Okay, okay - I've spent the last couple of articles beating up on Intel (INTC) (my largest long position), but lest I give the false impression that the company can't/doesn't do anything right, I'd like to highlight a development that, frankly, turned out to be an interesting surprise to me.
The History of Lenovo's Yoga
To give some proper context, let's rewind back to about a year ago when Microsoft (MSFT) launched Windows 8/Windows RT. At the time, a company called Lenovo (OTCPK:LNVGY) - the world's leading PC vendor - released what I thought was a spectacularly cool design. It was known as the "Yoga" and it will likely go down in history as one of the first truly compelling "convertible" PCs.
Anyway, this Yoga came in two flavours. First, we had the Yoga 13. This was a 13" convertible laptop that sported an Intel "Ivy Brdige-ULT" processor (i.e. the 17W SKU/20W with PCH). The battery life wasn't all that spectacular (since "Ivy Bridge" didn't have all of the power-sipping goodness that its successor "Haswell" would bring), but it was a neat design nonetheless.
The second was actually a version that ran Windows RT and sported an NVIDIA (NVDA) Tegra 3 processor. The good news was this, unlike its larger sibling, it was fanless, offered fantastic battery life, and (once the markdowns came) it was cheap. Unfortunately, since it was Windows RT, it didn't run many (if any) of the productivity applications that people wanted and, since the NVIDIA Tegra 3 was a real dog, many found it a pain to use.
Now, the 11" model sold very poorly and was quickly discontinued in lieu of an Intel-powered model known as the Lenovo Yoga 11S. This fixed the performance problems, but sine the chip inside it was a high power Ivy Bridge chip, it wasn't fanless and the battery life - you guessed it - was not particularly good. Bummer!
So, I Thought To Myself...
I remember thinking to myself that the ideal version of this system wouldn't be a "big" Haswell based one (although Haswell would solve the battery life problem), but instead one based on the next generation Intel "Bay Trail" Atom. The Atom is much cheaper than the Haswell, it's lower-power, and still offers a pretty solid amount of performance.
Unfortunately, I thought that Intel would probably not be too happy with such a system ever hitting the street. Why? The problem isn't so much concerns of "sell-down" but rather the fact that a fanless Bay Trail-M based Yoga 11 could potentially be more compelling than the Haswell based devices since it would be fanless.
Luckily for me, and for the PC market in general, it looks as though the PC vendors aren't going to try to "save" the high end, higher power chips and will instead build systems around the lower power, lower cost platforms - even if they are, in some ways, more compelling than the high end systems, as evidenced by the recent announcement of a "Lenovo Yoga 11" based on the lower power, low cost Bay Trail-M chip.
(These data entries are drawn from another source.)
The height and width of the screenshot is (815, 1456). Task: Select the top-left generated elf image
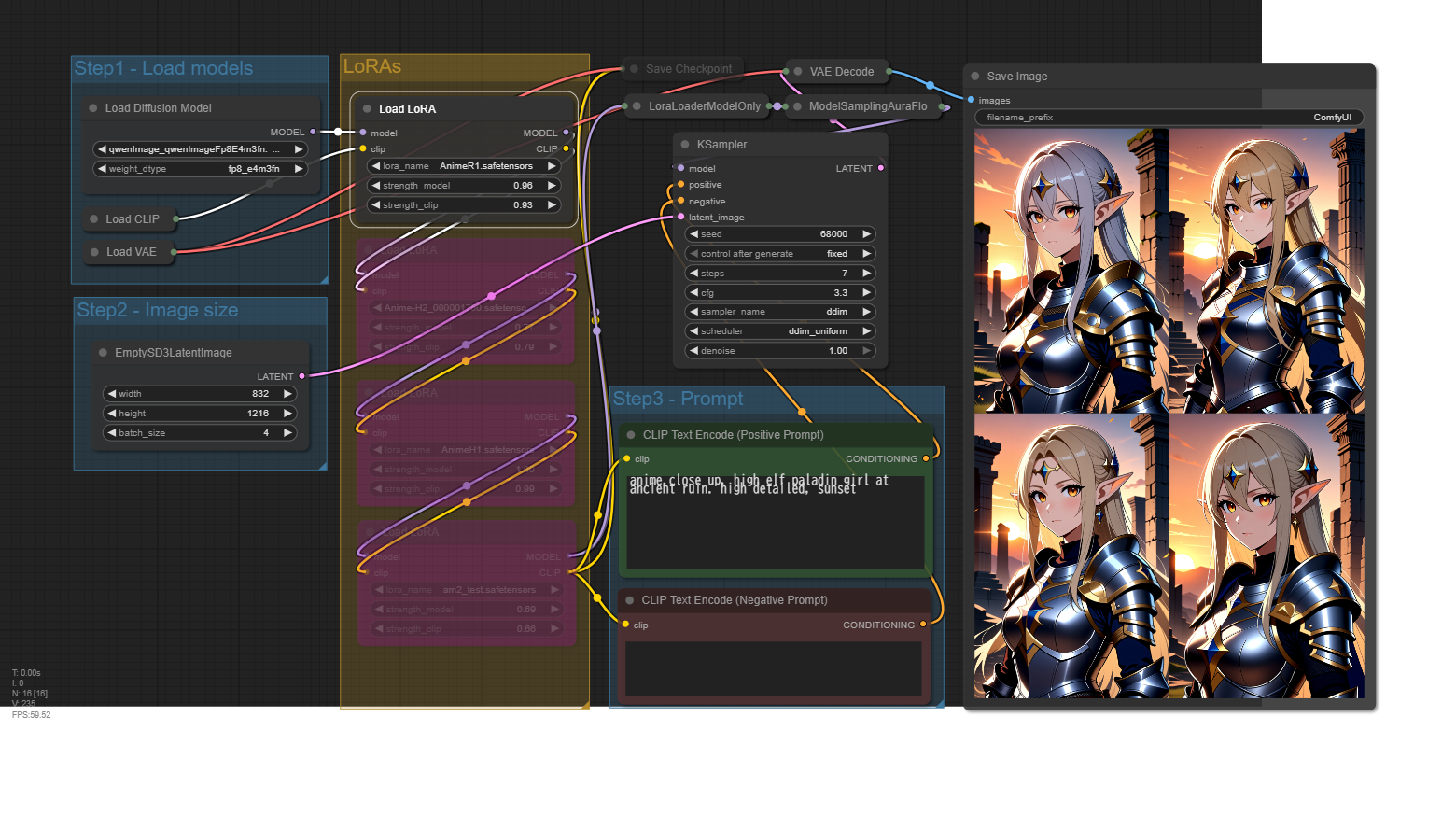click(1071, 271)
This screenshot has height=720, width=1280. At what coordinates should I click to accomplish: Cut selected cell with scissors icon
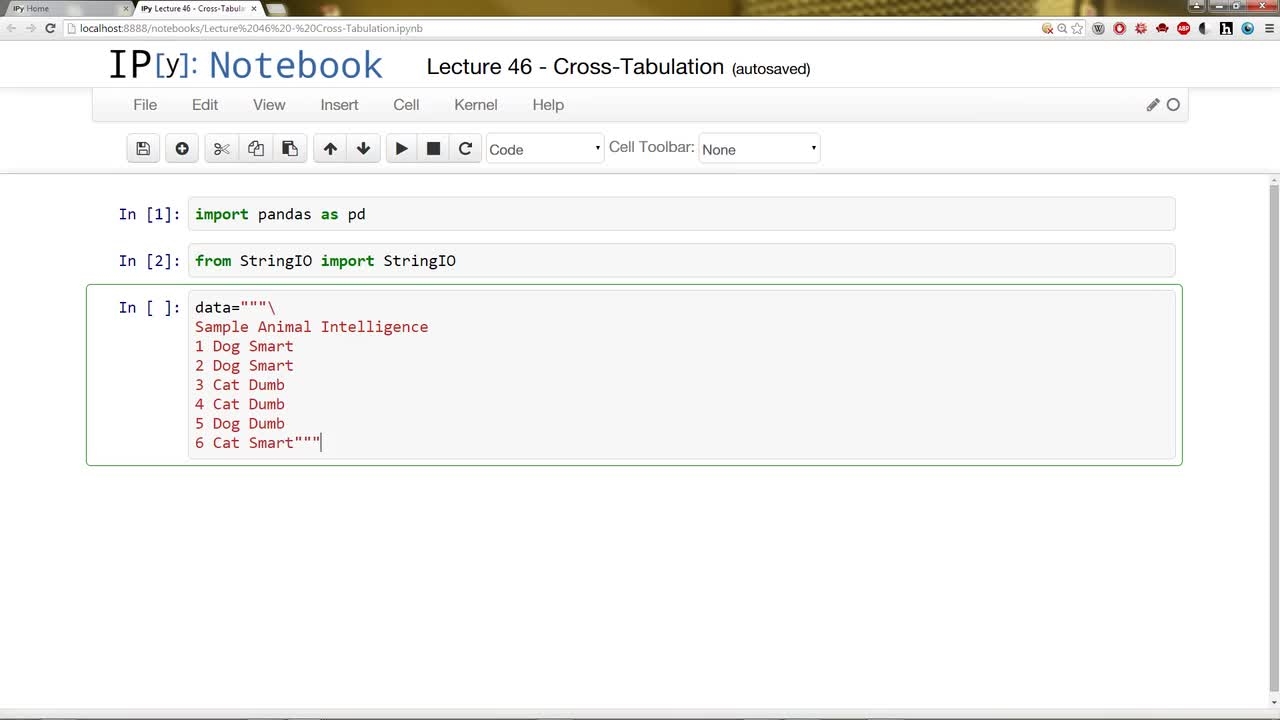222,149
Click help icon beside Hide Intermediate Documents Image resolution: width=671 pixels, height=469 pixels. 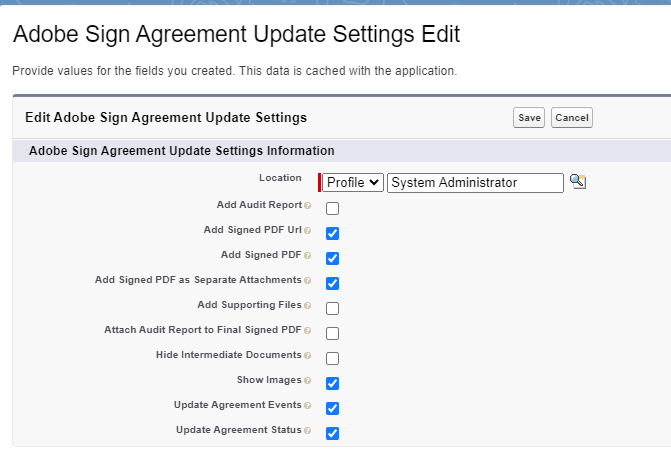[x=308, y=356]
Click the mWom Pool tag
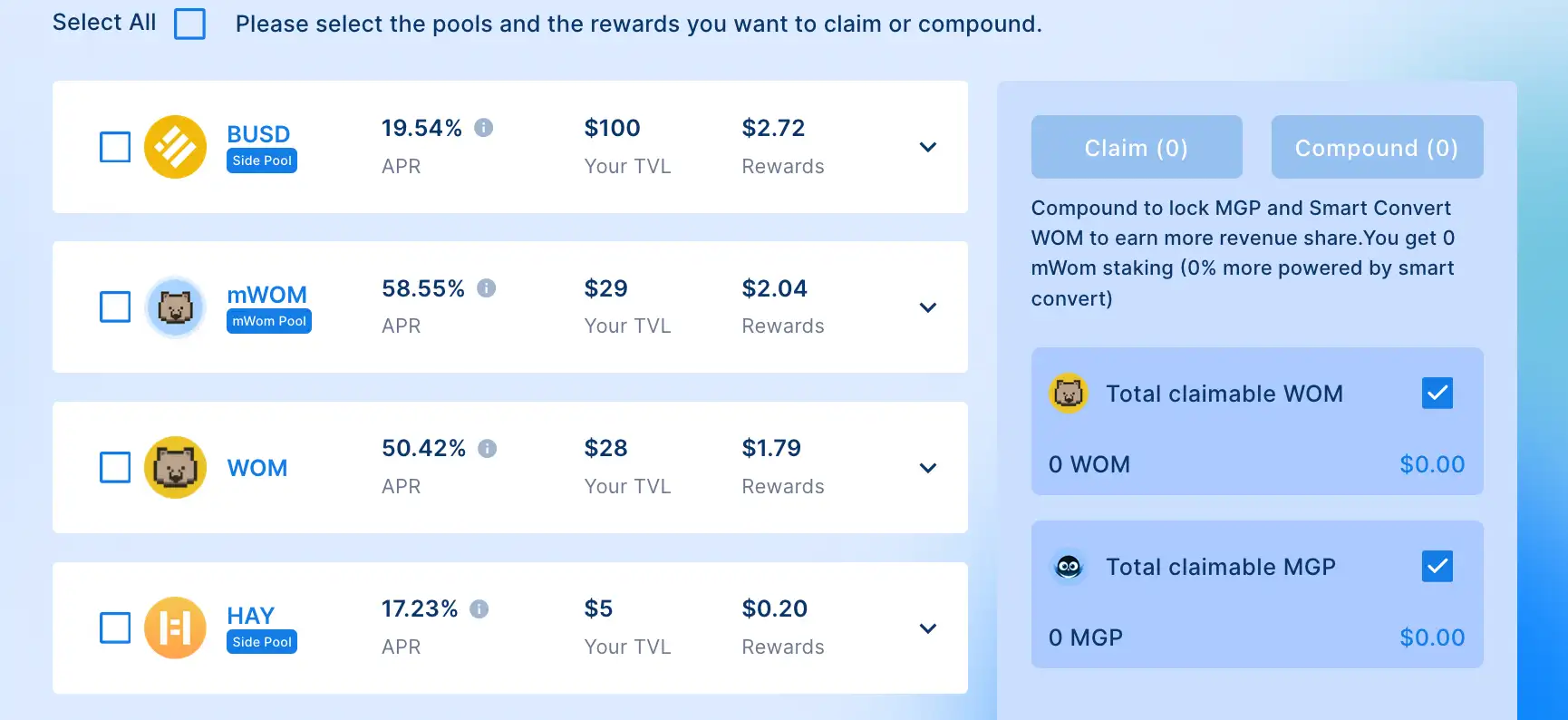1568x720 pixels. [x=269, y=321]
It seems that Intel, too, understands that making compelling systems with Intel based chips is more important than trying to defend against sell-down. Further, I expect that next year with "Broadwell", Intel will be able to sell higher performance parts into fanless designs with premium storage systems, screens, etc. without the need for this "compromise".
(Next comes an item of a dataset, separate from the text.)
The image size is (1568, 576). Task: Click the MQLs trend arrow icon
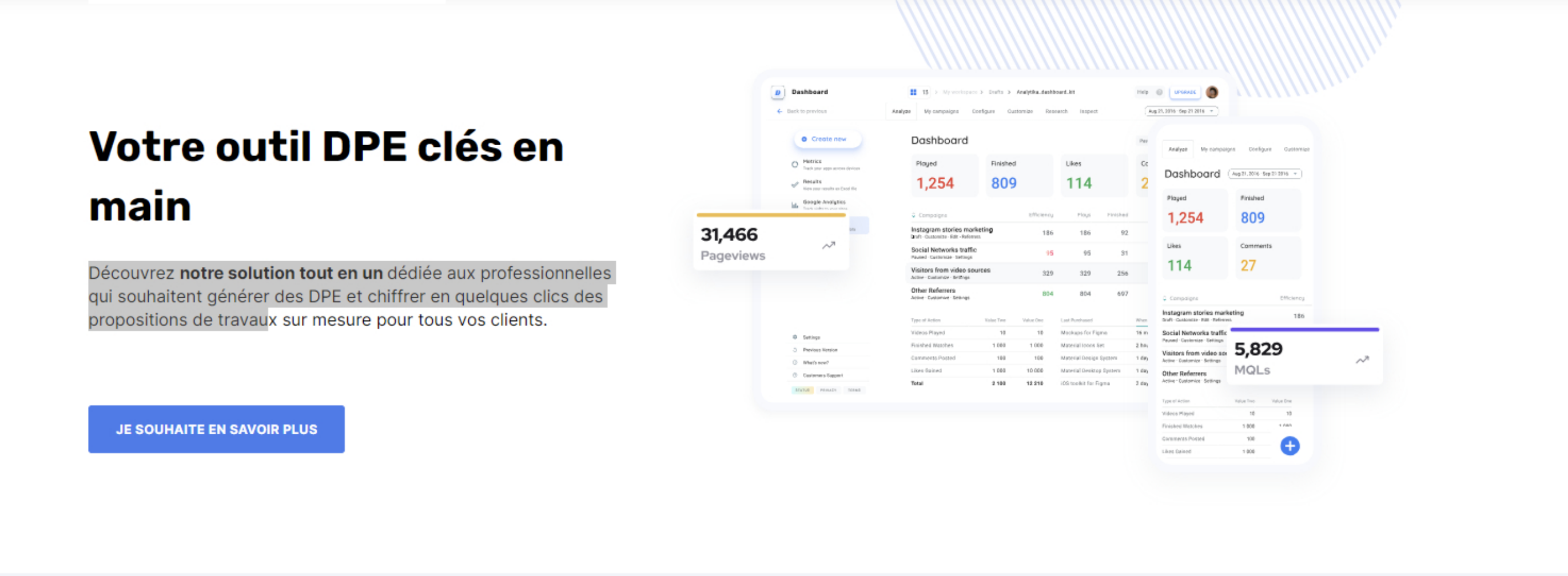(x=1362, y=359)
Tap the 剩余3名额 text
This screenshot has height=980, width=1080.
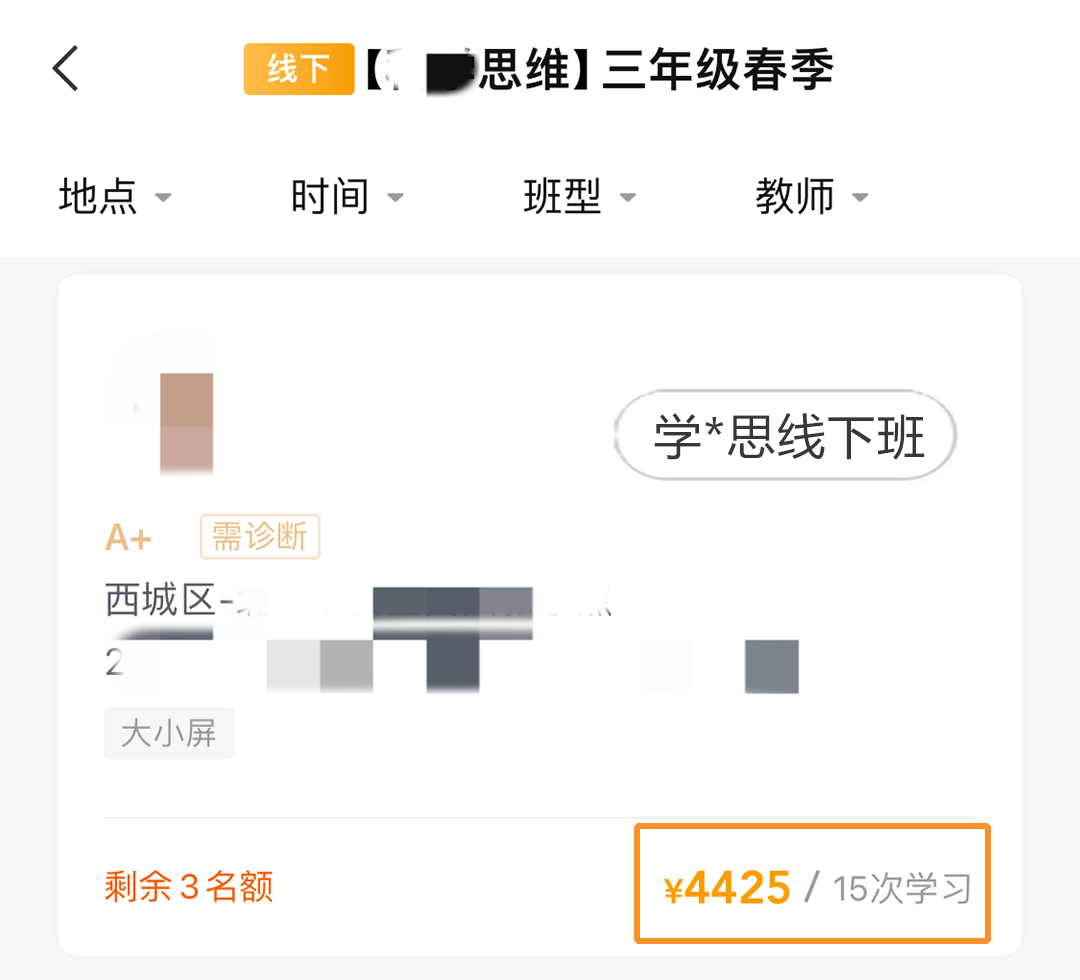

At Intel's investor meeting, the company was pretty clear that it expected to see a higher mix of lower cost "Bay Trail-M" products sold into the PC market, and with compelling low cost designs like this, it's no surprise that the mix will probably shift downward slightly. However, the silver lining is that the mix could very well shift down by virtue of a much more rapid rate of growth in the low end than in the high end rather than outright cannibalization.
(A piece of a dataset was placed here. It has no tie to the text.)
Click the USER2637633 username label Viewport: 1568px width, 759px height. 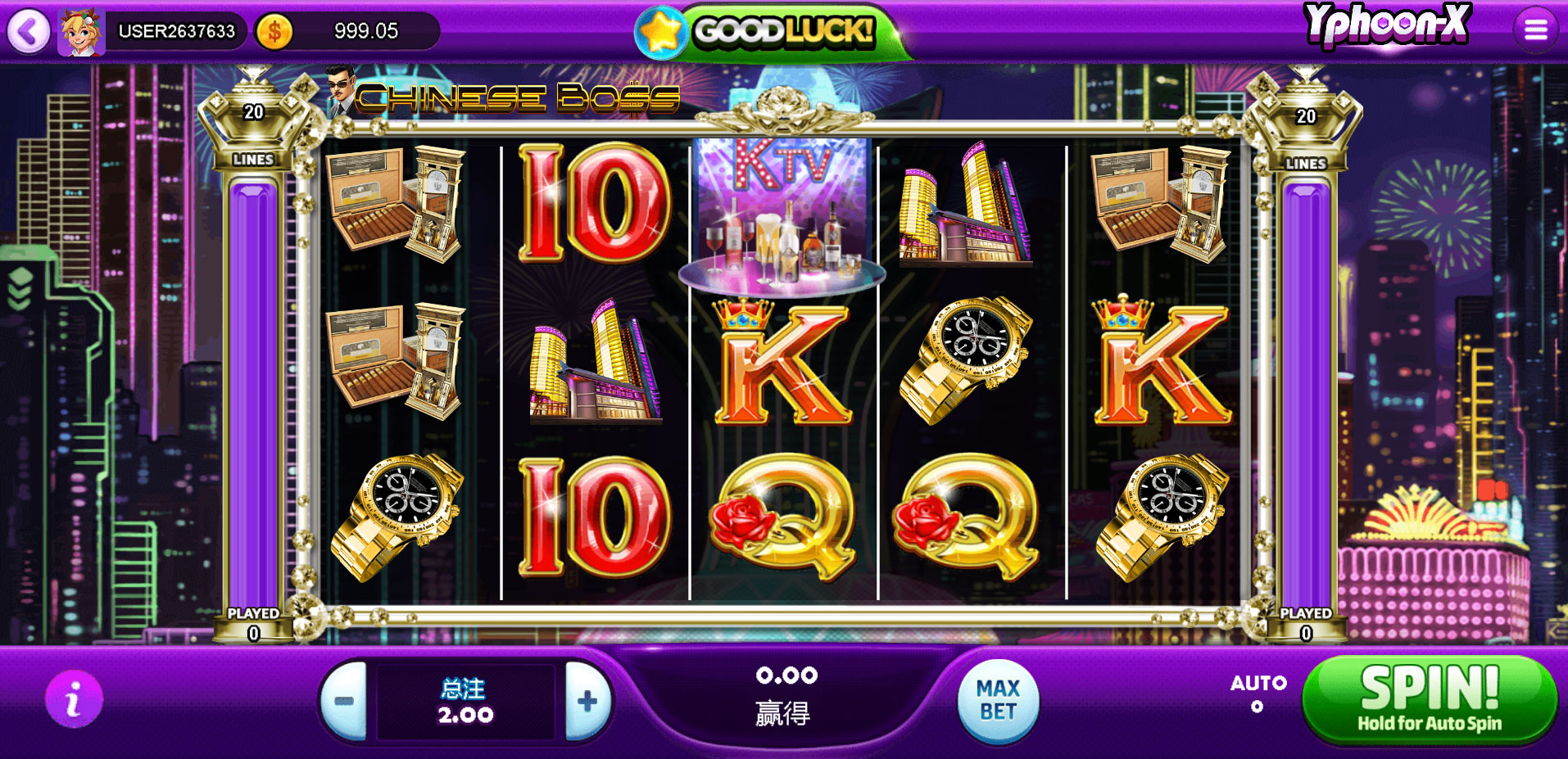(177, 31)

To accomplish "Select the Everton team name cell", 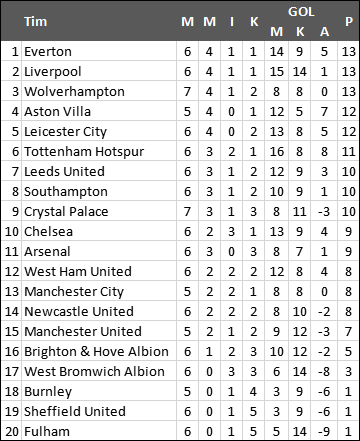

Time will tell, of course, and these trends need to be very closely monitored. While Intel will work with the system vendors (all of whom want to upsell, by the way) to make the higher end systems based on the higher end silicon more desirable, I can't help but feel that the low end/mid-range of the PC market will finally be allowed to be exciting again thanks to these much-cheaper-to-make Atom-based "Celeron" and "Pentium" chips. Whether this will gain wallet-share back from tablets or not remains to be seen (and I wouldn't bet big on it), but if PC vendors keep making compelling designs at all price points, then there's at least hope of that happening.